Let $X$ and $Y$ be polish spaces, is it true that the collection of all continuous functions $C(X,Y)$, of $X$ to $Y$, when equipped with the compact-open topology, is second-countable?

Not necessarily. Moreover, if $X$ is not $\sigma$-compact zero-dimensional space (for instance, if $X=\Bbb R\setminus\Bbb Q$ is a subspace of $\Bbb R$ endowed with the standard topology; it is not $\sigma$-compact by Baire Theorem, beacuse each compact of the space $X$ is nowhere dense) and $|Y|>1$ then $C(X,Y)$ is even not first countable. Indeed, let $f_0: X\to Y$ be an arbitrary constant map such that $f_0(x)=y_0$ for all $x\in X$. Assume that the space $C(X,Y)$ has a countble base at the point $f_0$. It is easy to show that it has a countable subbase $\{M(K_n, U_n): K_n$ is a compact subset of $X$ and $U_n$ is open in $Y\}$, where $M(K,U)= \{f\in C(X,Y): f(K)\subset U\}$. Since the space $X$ is not $\sigma$-compact, there exists a point $x_0\in X\setminus\bigcup K_n$. Pick from $Y$ an arbitrary point $y_1$ distinct from $y_0$. We claim that there exist no finite family $\mathcal F$ of the form $\{ M(K_n, U_n):n\in F\}$ such that $f_0\in\bigcap\mathcal F\subset M(\{x_0\}, Y\setminus\{y_1\})$. Indeed, assume the converse.
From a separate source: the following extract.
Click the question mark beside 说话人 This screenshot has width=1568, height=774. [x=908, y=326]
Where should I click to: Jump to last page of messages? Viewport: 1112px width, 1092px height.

Put $K=\bigcup\{K_n: n\in F\}$. Since the set $K$ is compact, it is closed in $X$. Since the space $X$ is zero-dimensional, there exists a disjoint from $K$ closed and open neighborhood $V$ of the point $x_0$. Define a (continuous) map $f:X\to Y$ by putting $f(x)=y_0$, if $x\in X\setminus V$ and $f(x)=y_1$, if $x\in V$. Then $f\in \bigcap\mathcal F\setminus M(\{x_0\}, Y\setminus\{y_1\} )$ , a contradiction. We can similarly prove that a case when $X$ is Tychonoff and not $\sigma$-compact and $Y=[0,1]$ is also a counterexample.